Out of pace with reality? PACER’s flaws run counter to original purpose of increasing access to law
Like any lawyer, Tina Willis, owner of Tina Willis Law, a personal injury law firm in Orlando, Florida, frequently accesses court records electronically. But as a general rule, she tries to avoid PACER.
That’s because PACER (Public Access to Court Electronic Records) requires payment to access certain documents—costs she has to pass on to her clients by deducting them from finalized settlements.
“Most of my personal injury and accident clients have very little money, so they really shouldn’t have to pay any costs to access publicly available documents that are necessary for them to have access to the justice system,” Willis says.
PACER seems like a simple enough concept: It provides digital access to U.S. appellate, district and bankruptcy records and documents. But the people the ABA Journal spoke with describe PACER as less of a service to citizens and more of a labyrinth that’s not only difficult to navigate but also costly and tedious to even enter.

━━━━━━━━

Required tasks:
1/ Reproduce the PACER article starting at "Out of pace" and ending at "to avoid PACER.", switching "court records" to "judicial records".
2/ Proceed with the PACER article from the point at which it stops.

Data under study:
━━━━━━━━

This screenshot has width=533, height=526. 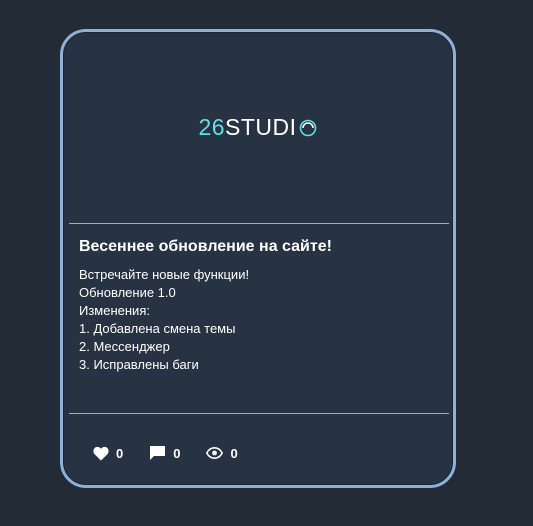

━━━━━━━━

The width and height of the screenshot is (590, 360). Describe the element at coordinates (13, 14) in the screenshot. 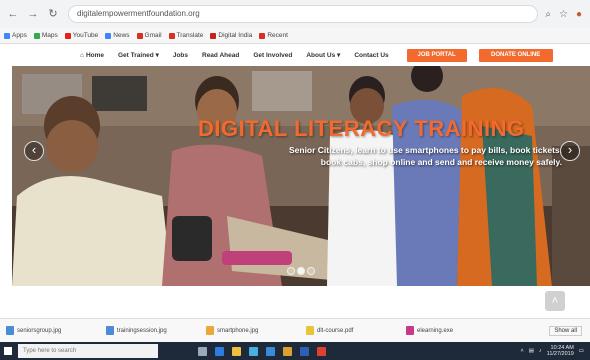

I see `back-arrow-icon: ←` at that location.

━━━━━━━━

Exercise results:
1/
Out of pace with reality? PACER’s flaws run counter to original purpose of increasing access to law
Like any lawyer, Tina Willis, owner of Tina Willis Law, a personal injury law firm in Orlando, Florida, frequently accesses judicial records electronically. But as a general rule, she tries to avoid PACER.

2/
In fact, nonprofit organizations the National Veterans Legal Services Program, the National Consumer Law Center and Alliance For Justice filed a lawsuit in April 2016 claiming PACER’s fee schedule is higher than necessary to cover operating costs, and it violates the E-Government Act of 2002. The lawsuit, which was certified as a class action in January 2017, seeks to recover fees paid over the prior six years that the plaintiffs consider excessive.
The plaintiffs provide two examples of how the fees exceed operating costs. According to the lawsuit, the judiciary in 2012 spent $12.1 million of the money generated from public access on the public access system.
However, it spent more than twice that amount ($28.9 million) on courtroom technology. And in 2014, the judiciary received more than $145 million in fees, and most of it was earmarked for courtroom technology, websites for jurors, bankruptcy notification systems, and other projects unrelated to maintaining PACER.
In March 2018, a judge in the U.S. District Court of Columbia declared some of the PACER fees violated the E-Government Act of 2002, which stipulates that fees should only be required to reimburse expenses incurred to provide electronic access. In February 2020, the U.S. Court of Appeals for the Federal Circuit heard oral arguments.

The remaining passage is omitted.